Cancer : et s’il pouvait être détecté en respirant dans une machine?

Une entreprise thetfordoise développe depuis 2017 un équipement qui pourrait permettre de détecter un cancer au stade précoce, avant même les premiers signes ou symptômes.

La méthodologie existe déjà pour des applications de recherche, mais l’objectif d’Yves Gamache, André Lamontagne et André Fortier de ASDevices est de rendre cette technologie accessible pour les bureaux médicaux et les pharmacies.

(Photo gracieuseté)

«Il y a quatre ans, j’ai mis la main sur certains articles dont les plus âgés dataient d’il y a une vingtaine d’années. Des gens qui œuvraient en recherche de diagnostic de cancer travaillaient à faire la corrélation avec les composés organiques volatiles (COV) que l’on expire et certains types de cancer. Aujourd’hui, on retrouve un équipement qui peut le faire, mais il vaut 500 000 $. C’est trop dispendieux pour le mettre dans un bureau de médecin», affirme Yves Gamache.
============
_Tâche 1_.
D'après le texte sur la détection du cancer par la respiration, quel est le prix de l'équipement qui existe aujourd'hui ?
_Tâche 2_.
Dans le texte sur la détection du cancer par la respiration, résumez plus brièvement le paragraphe qui commence par « Il y a quatre ans », en conservant ses faits principaux.
_Tâche 3_.
Prolongez le texte sur la détection du cancer par la respiration à partir de sa dernière phrase.
La liste qui suit est un document distinct, sans lien avec le texte.
============
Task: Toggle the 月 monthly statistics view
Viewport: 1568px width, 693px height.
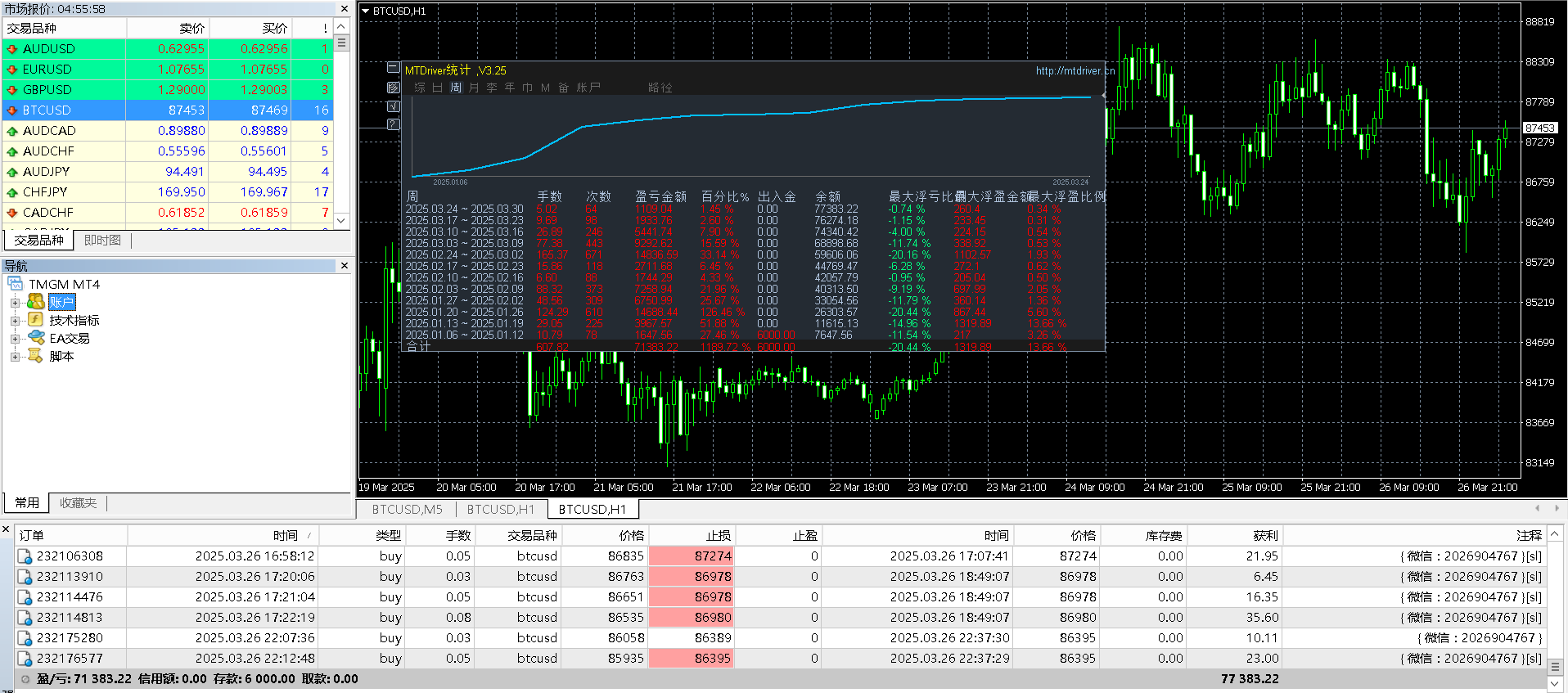Action: pos(474,88)
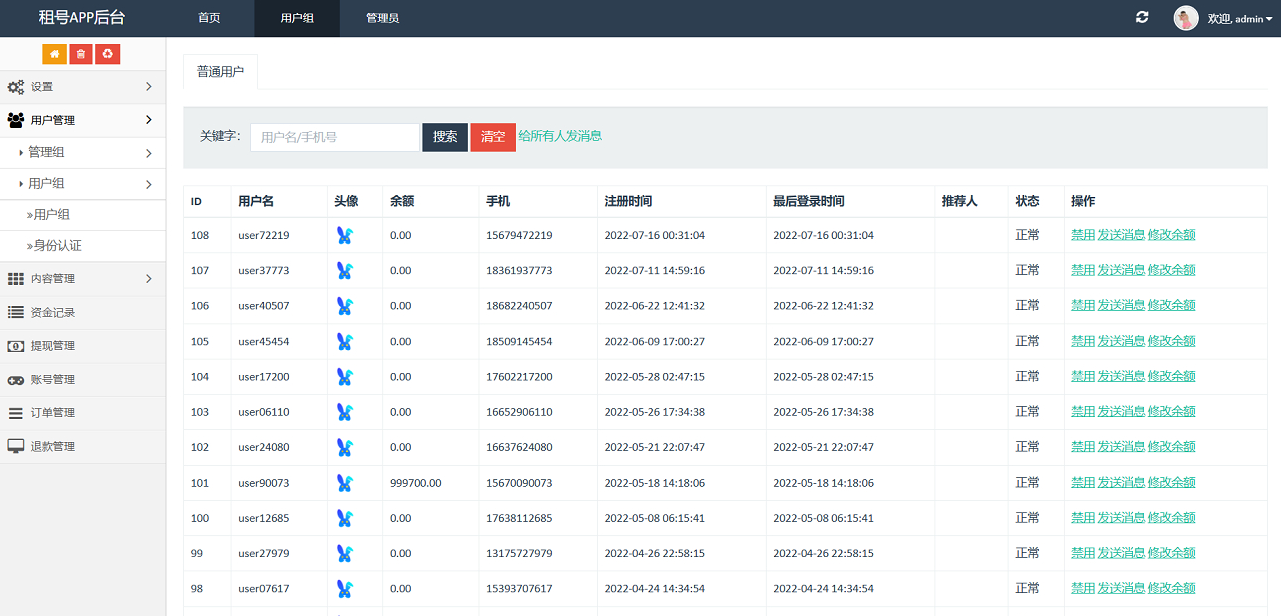Viewport: 1281px width, 616px height.
Task: Focus the 用户名/手机号 keyword field
Action: [335, 137]

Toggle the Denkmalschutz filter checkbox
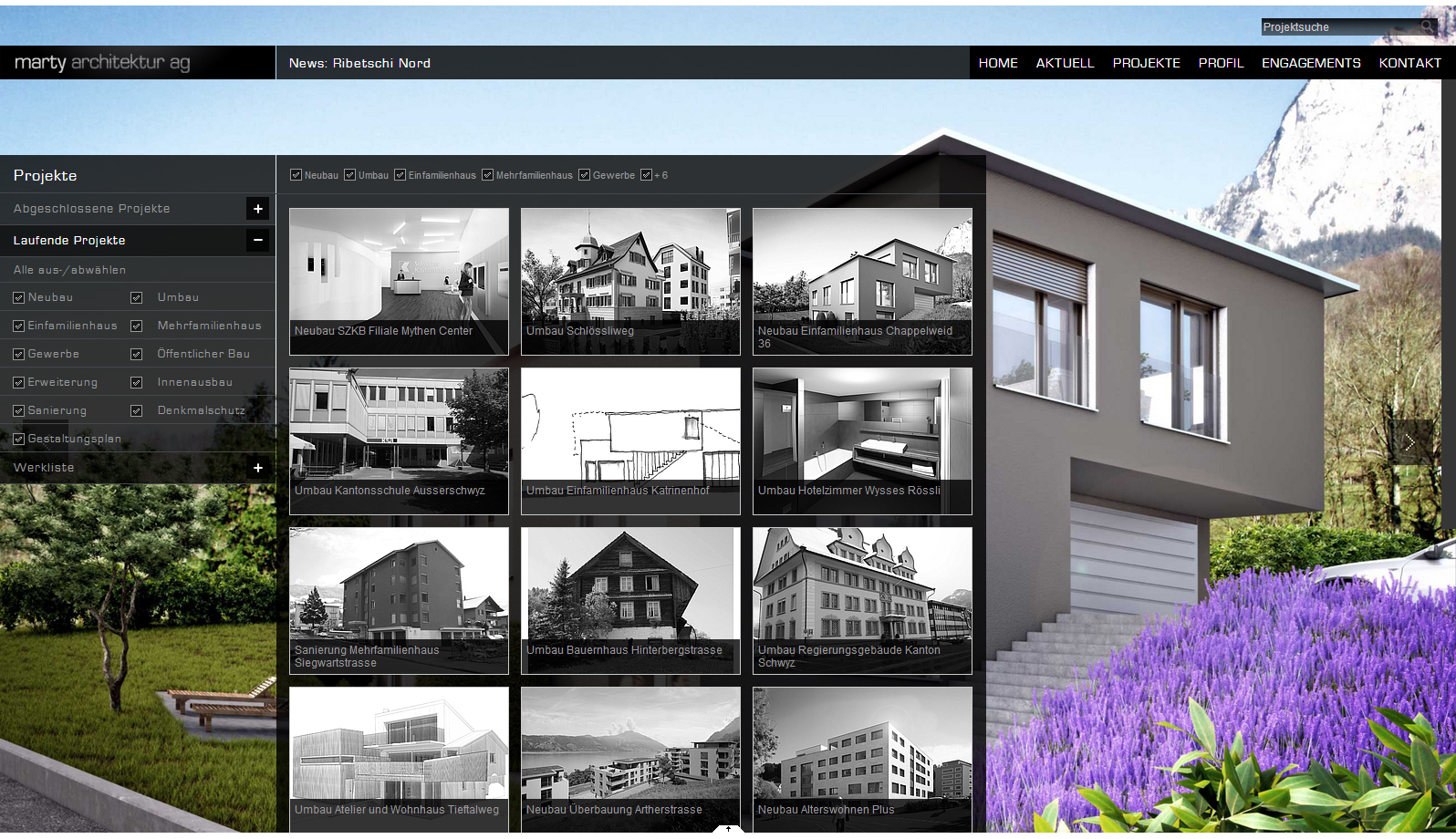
============
_Réponse 1_.
Il vaut 500 000 $.

_Réponse 2_.
Il y a quatre ans, Yves Gamache a découvert des articles, dont les plus anciens dataient d'une vingtaine d'années, sur des recherches qui reliaient les COV expirés à certains types de cancer. Un équipement capable de le faire existe aujourd'hui, mais il coûte 500 000 $, un prix trop élevé pour un bureau de médecin.

_Réponse 3_.
C’est en lisant ces articles que ce dernier a réalisé que son entreprise, qui n’évoluait pas dans le domaine médical, avait la technologie pour faire un appareil plus performant et beaucoup moins coûteux. Il prévoit que l’équipement devrait valoir environ 50 000 $ lorsqu’il sera prêt pour la commercialisation. «Il pourrait être disponible dans un bureau de médecin au moment d’un suivi annuel. Il suffit de mettre le masque et de respirer dedans, ça prend seulement cinq minutes», soutient l’entrepreneur.

L’air expiré des poumons contient une grande quantité d’informations permettant d’identifier des problèmes de santé comme les cancers, l’asthme, les ulcères et bien d’autres. «Par exemple, la détection de styrène indique la présence d’un cancer du foie alors que celle de toluène marque la présence d’un cancer de la prostate. À partir de ce constat, nous travaillons à l’élaboration d’un appareil qui permettra de détecter et d’identifier toute trace de cancer chez un être humain», explique le président d’ASDevices, André Lamontagne.

Deuxième phase

Le projet entame présentement sa deuxième phase qui vise à consolider l’intégration des différentes technologies nécessaires, soit incorporer un système de prétraitement d’échantillons, un système chromatographique et un système de mesure dans un seul et même appareil.

Si une grande partie des travaux s’effectue à Thetford Mines, des partenaires externes du monde médical sont également mis à contribution pour leurs connaissances plus approfondies dans ce domaine.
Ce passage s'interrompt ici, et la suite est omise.